O curso foi nada menos que uma lição de humildade.
“Durante a maior parte da minha vida escolar, eu via a matemática como a área mais pura do intelecto”, ele escreve. “No grupo maior de Harvard, por mais óbvio que pareça agora, percebi que, apesar do meu talento inato, havia pessoas melhores do que eu. E duas delas eram melhores amigas.”
“No grupo maior de Harvard, por mais óbvio que pareça agora, percebi que, apesar do meu talento inato, havia pessoas melhores do que eu. E duas delas eram melhores amigas.”
Apesar de alguns golpes em sua autoconfiança, a fé de Gates na promessa da microcomputação nunca vacilou durante dois anos e meio em Harvard. Durante todo o tempo, ele e seu colega de escola, o falecido cofundador da Microsoft, Paul Allen, mantiveram seus olhos em lançar uma empresa juntos.
“Ele queria fazer hardware; eu queria fazer software”, lembrou Gates na segunda-feira.
Um ponto de virada aconteceu durante o segundo ano de Gates. Allen estava trabalhando em Boston como programador de baixo nível na Honeywell naquela época. Em uma tarde de neve, pouco antes das férias, Allen irrompeu no quarto que Gates dividia com Braiterman na Currier House. Allen tinha corrido direto para o Quad do quiosque Out of Town News, agora fechado , perto do ponto de T da Harvard Square.
Nas mãos de Allen estava a edição de janeiro de 1975 da Popular Electronics, com uma foto gigante do Altair 8800 na capa.
“Ele tinha comprado esta revista com o primeiro computador pessoal na capa”, Gates relembrou. “Era um inverno frio em Boston, e ele disse: 'Aqui estamos nós congelando até a morte, e a revolução aconteceu sem nós.'”
Gates abandonaria Harvard naquele ano para começar a Microsoft, e cinco anos depois a empresa assinaria um contrato com a IBM para escrever o sistema operacional para seu primeiro PC. A empresa continuaria a desenvolver aplicativos populares, incluindo Word, Excel e PowerPoint.
Um mar de mãos acenava no ar enquanto os alunos competiam para fazer perguntas. Um tema recorrente envolvia preocupações sobre o estado atual da tecnologia, com Gates tocando uma nota de nostalgia pelo tecno-otimismo de uma era anterior.
“Quando fizemos coisas como o Microsoft Word, ninguém disse: 'Ah, não! As pessoas vão usá-lo para escrever notificações de sequestro ou documentos incorretos'”, ele disse. “Eles entenderam que era uma ferramenta de produtividade que, em geral, seria uma coisa muito boa.”
“Você tem preocupações sobre até que ponto a tecnologia tomou conta completamente das vidas dos jovens?” Brooks perguntou ao pai de três filhos.
Qualquer coisa pode ser levada ao excesso, respondeu Gates, observando que crianças leitoras costumavam ficar muito tempo nas bibliotecas. Ele continuou dizendo voluntariamente que apenas sua filha mais nova atingiu a maioridade durante a era das redes sociais, e ela não teve permissão para usar um smartphone até os 15 anos.

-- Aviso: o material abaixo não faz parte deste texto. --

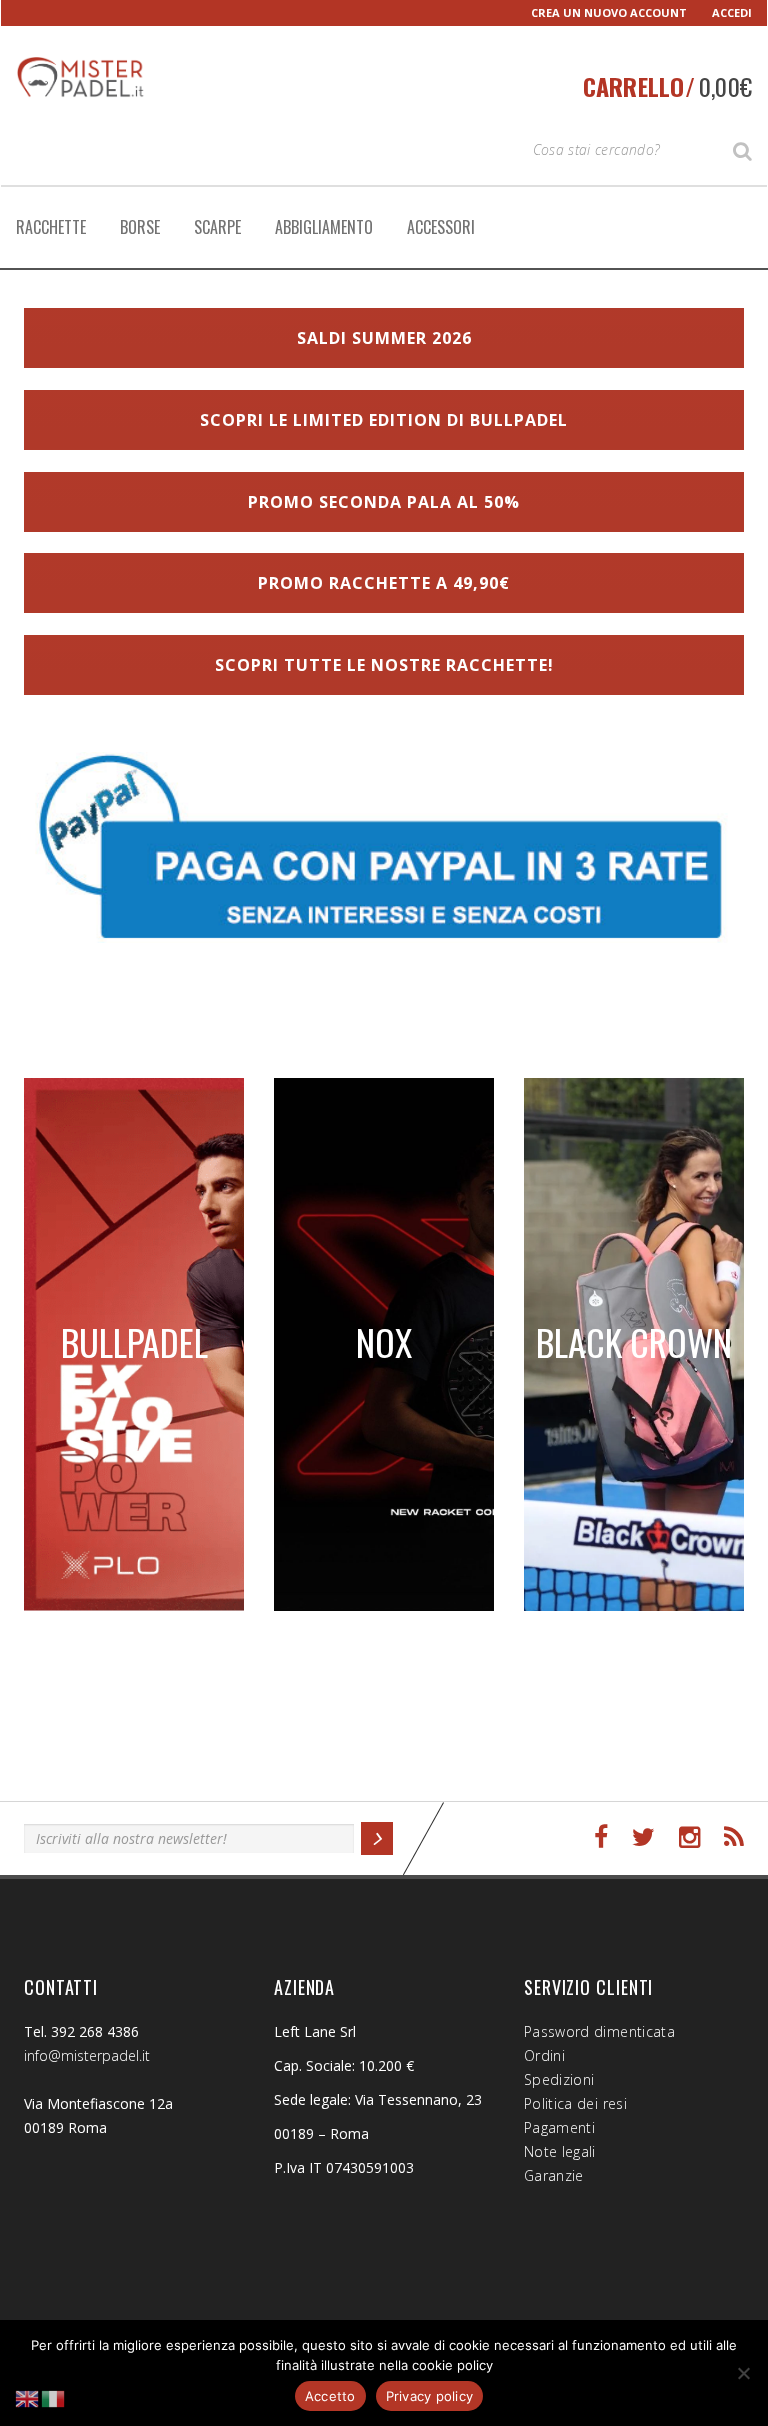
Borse (140, 227)
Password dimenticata (599, 2031)
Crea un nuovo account (609, 12)
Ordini (544, 2055)
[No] (743, 2373)
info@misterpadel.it (87, 2055)
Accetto (330, 2396)
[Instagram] (689, 1837)
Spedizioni (559, 2079)
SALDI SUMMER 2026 (384, 338)
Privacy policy (430, 2396)
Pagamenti (559, 2127)
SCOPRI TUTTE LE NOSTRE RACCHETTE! (384, 665)
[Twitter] (643, 1837)
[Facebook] (601, 1837)
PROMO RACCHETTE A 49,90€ (384, 583)
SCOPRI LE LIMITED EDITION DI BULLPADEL (384, 420)
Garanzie (554, 2175)
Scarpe (217, 227)
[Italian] (54, 2397)
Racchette (51, 227)
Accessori (441, 227)
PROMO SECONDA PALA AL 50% (384, 502)
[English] (28, 2397)
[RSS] (734, 1837)
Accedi (732, 12)
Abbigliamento (324, 227)
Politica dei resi (575, 2103)
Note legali (560, 2151)
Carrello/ (667, 86)
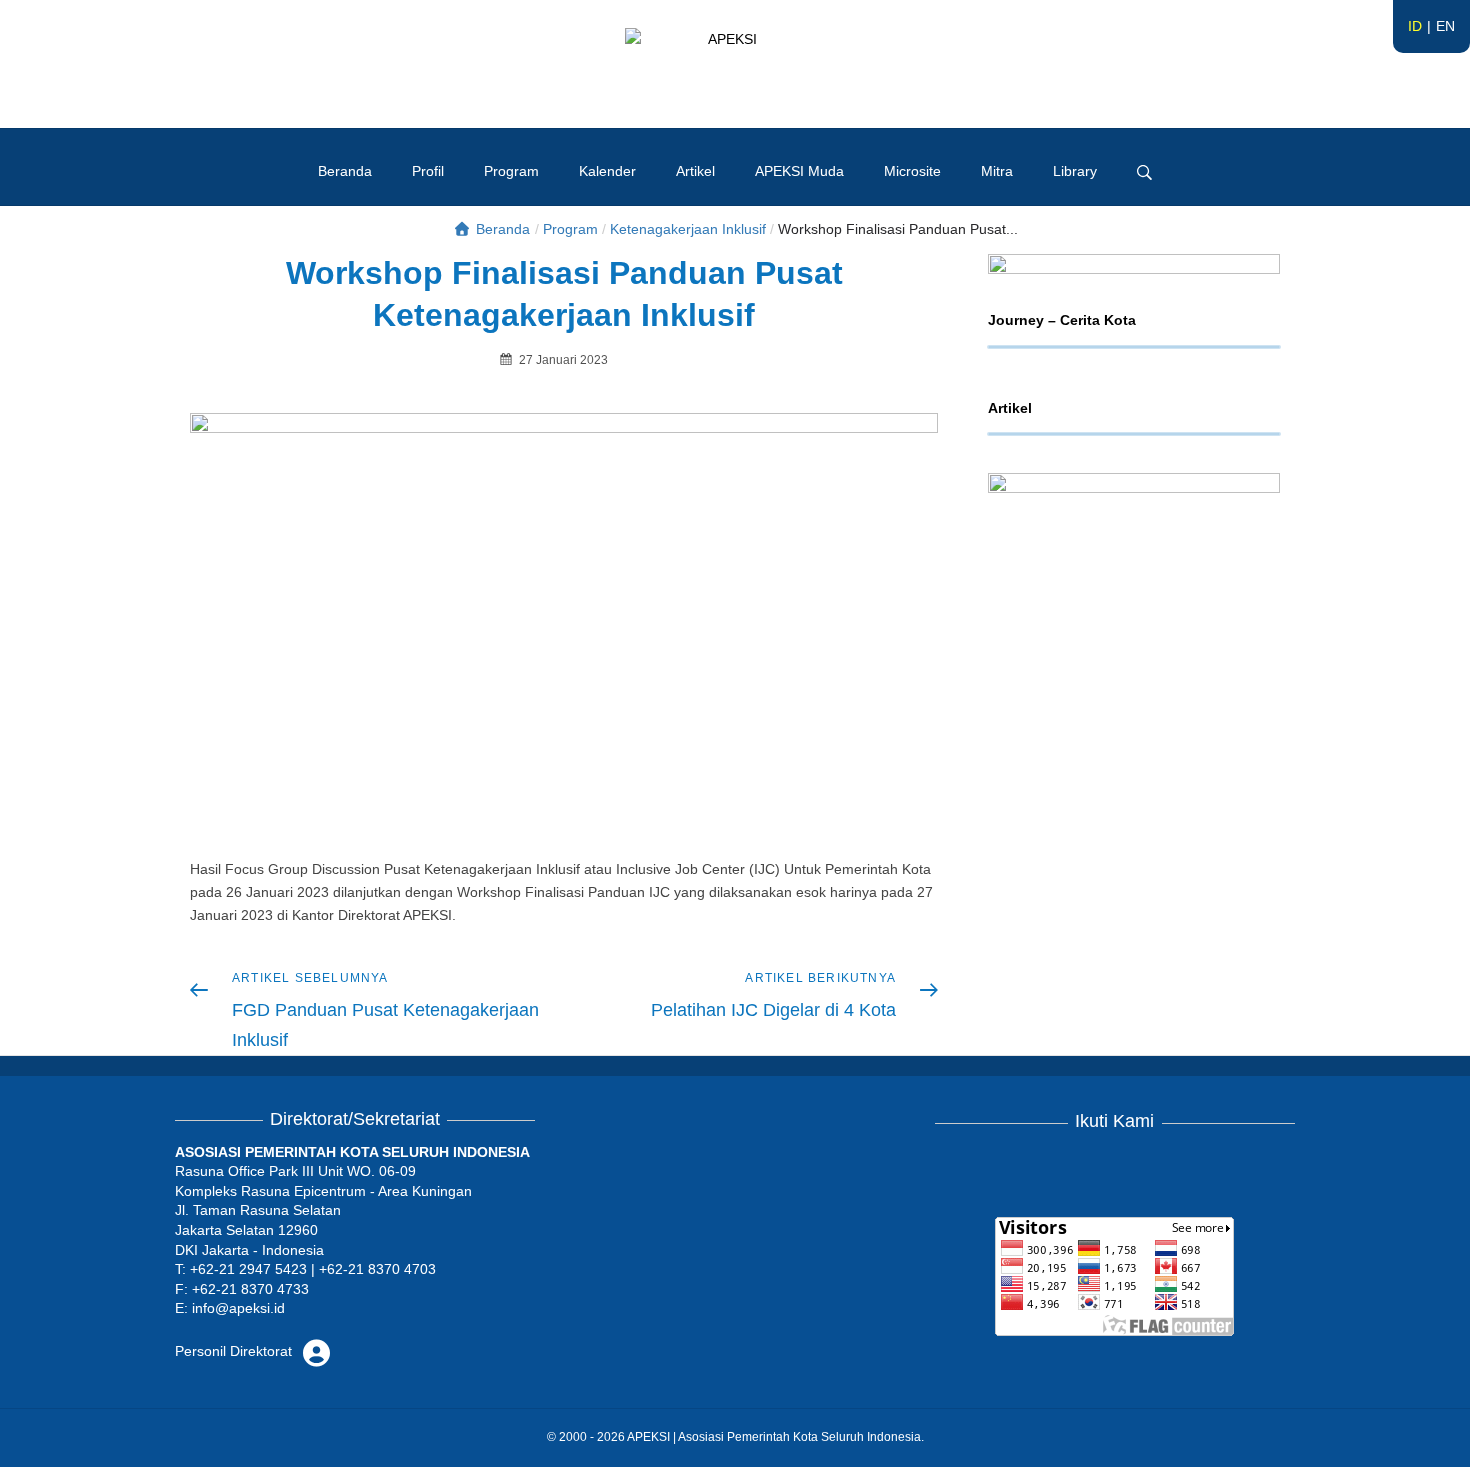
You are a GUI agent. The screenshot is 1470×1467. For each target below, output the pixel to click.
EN (1445, 26)
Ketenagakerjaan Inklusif (688, 229)
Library (1075, 171)
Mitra (997, 171)
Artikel (695, 171)
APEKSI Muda (799, 171)
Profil (428, 171)
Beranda (345, 171)
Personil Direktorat (235, 1351)
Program (511, 171)
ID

“As pessoas sempre acharam isso estranho — o cara que ajudou a dar à luz algumas dessas coisas estava tentando evitar que sua filha se tornasse uma usuária excessiva”, disse ele.

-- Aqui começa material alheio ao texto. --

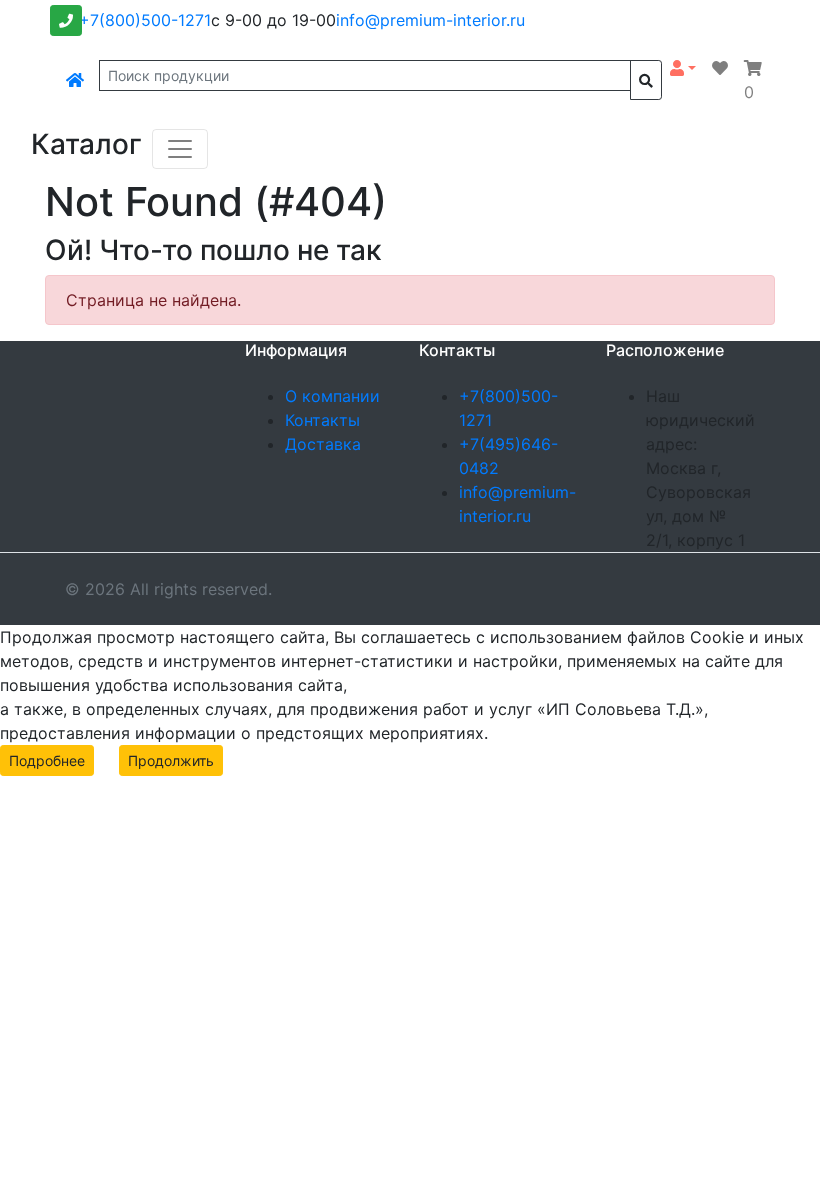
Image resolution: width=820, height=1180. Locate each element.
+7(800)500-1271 (145, 20)
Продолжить (171, 760)
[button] (683, 68)
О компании (332, 396)
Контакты (322, 420)
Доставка (323, 444)
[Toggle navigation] (180, 149)
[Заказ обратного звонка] (66, 20)
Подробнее (47, 760)
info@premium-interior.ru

No final do evento, um estudante se levantou para perguntar a Gates o que ele pensava sobre o assunto mais polêmico: para onde a inteligência artificial está indo.
Gates previu, com entusiasmo característico, que a “inteligência livre” da IA logo aliviaria a escassez na medicina, no ensino e muito mais. Mas ele admitiu que a tecnologia era “um pouco assustadora”, dada a velocidade de seu progresso.